Text under study —
+ + +

# My piebald delta!



## TruongLN (Jul 13, 2012)

Never seen a piebald betta before but now I own one!
He was pure white with a few blue streaks in his caudal fin, 
and he marbled up completely to his head! 
I've also never seen ventrals so long on a betta.


----------



## jmday (Sep 12, 2013)

Oooh pretty  Very handsome indeed! What is his name?


----------



## AAquarist (Dec 3, 2013)

Gorgeous!! :d


----------



## jesssan2442 (Feb 19, 2013)

So handsome! My PKEE has long ventrals like that which looks really weird because they're about double the length of his bottom fin (completely blanked on the right term) 

What is his name!?!


----------



## TruongLN (Jul 13, 2012)

Thank you guys! His name is Henkō ヽ(;^o^ヽ)
My boyfriend calls him 'Hank'.


----------



## TruongLN (Jul 13, 2012)

jesssan2442 said:


> So handsome! My PKEE has long ventrals like that which looks really weird because they're about double the length of his bottom fin (completely blanked on the right term)
> 
> What is his name!?!


Anal fin?? Do you have any photos??


----------



## Sathori (Jul 7, 2013)

Love <3 He's such a handsome boy ^_^


----------



## TruongLN (Jul 13, 2012)

Sathori said:


> Love <3 He's such a handsome boy ^_^


I agree ^-^! He's so wonderful, always comes to the front of the tank when you're looking. He loves saying hi!


----------



## konstargirl (Mar 9, 2010)

So pretty! Whats PKEE


----------



## Sathori (Jul 7, 2013)

TruongLN said:


> I agree ^-^! He's so wonderful, always comes to the front of the tank when you're looking. He loves saying hi!

+ + +

Recorded data —
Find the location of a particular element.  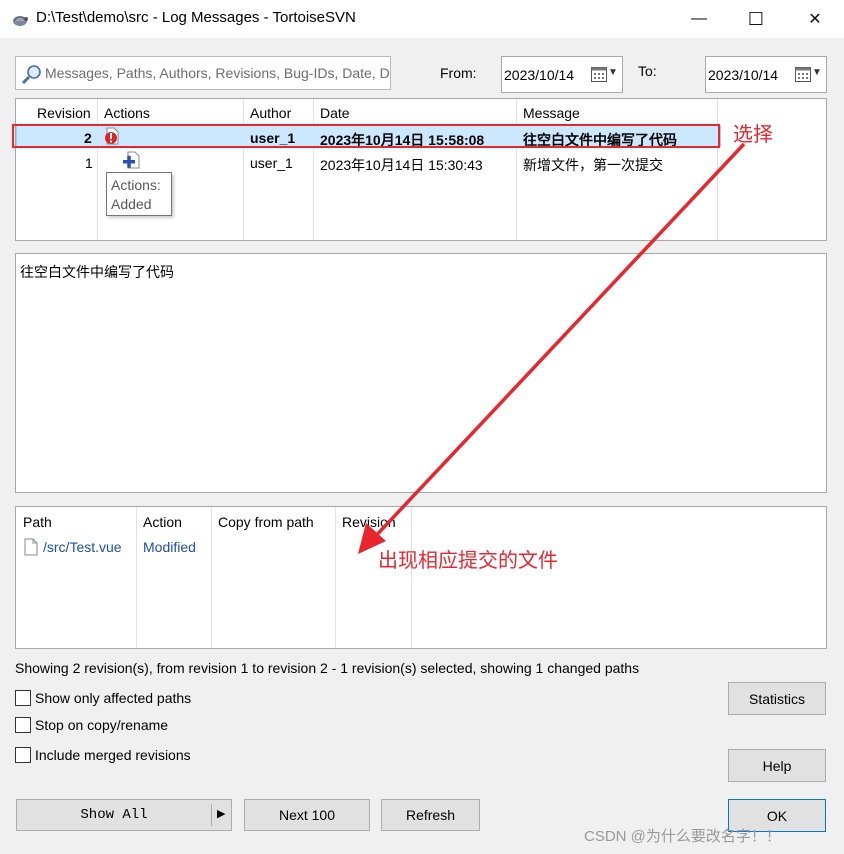

column-header-date: Date is located at coordinates (335, 113).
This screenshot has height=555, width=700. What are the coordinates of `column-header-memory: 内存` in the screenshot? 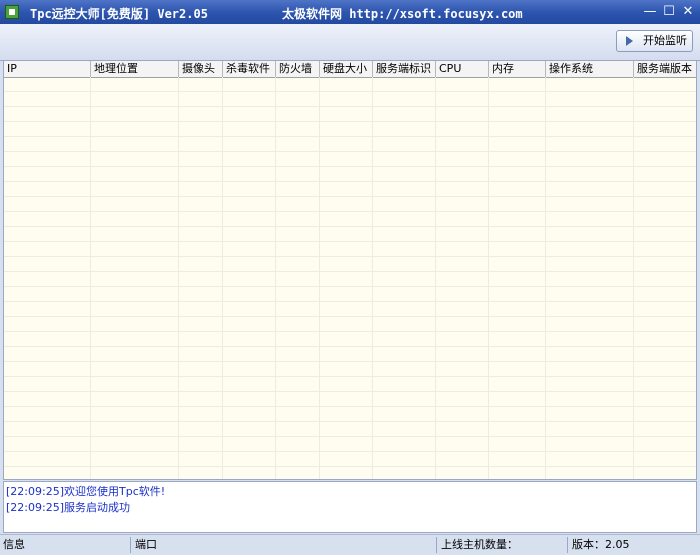 It's located at (518, 69).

+ + +

Exercise aim — Please carry on the forum thread about the piebald betta, starting right after the last line it shows.

Answer to this problem —
It's almost like he and Gray are twins  
Also, Natsu, my orange VT, has ventrals like that. They go past his butt when he swims x3 Coloration is very similar too - except his start off orange and go into the white/blue color near the end.


----------



## TruongLN (Jul 13, 2012)

konstargirl said:


> So pretty! Whats PKEE


A PKEE is a Plakat elephant ear.


----------



## TruongLN (Jul 13, 2012)

Sathori said:


> It's almost like he and Gray are twins
> Also, Natsu, my orange VT, has ventrals like that. They go past his butt when he swims x3 Coloration is very similar too - except his start off orange and go into the white/blue color near the end.


Gray and Henkō definitely do look related! Maybe they are? They're both from little fish and were both in Canada!

Any photos of Natsu?


----------



## lilnaugrim (Mar 27, 2013)

Actually, sorry to burst your bubble but he's not a Piebald but in fact a Monster which is a Betta with a white head. See how his head scales are white and you can see a bit of flesh color underneath? A Piebald needs to have his head be entirely flesh colored, not white. So in correct terms he is a Monster DeT ;-) he's quite beautiful though!


----------



## Sathori (Jul 7, 2013)

TruongLN said:


> Gray and Henkō definitely do look related! Maybe they are? They're both from little fish and were both in Canada!
> 
> Any photos of Natsu?


That would be pretty cool! Too bad there's no way of actually telling if they are.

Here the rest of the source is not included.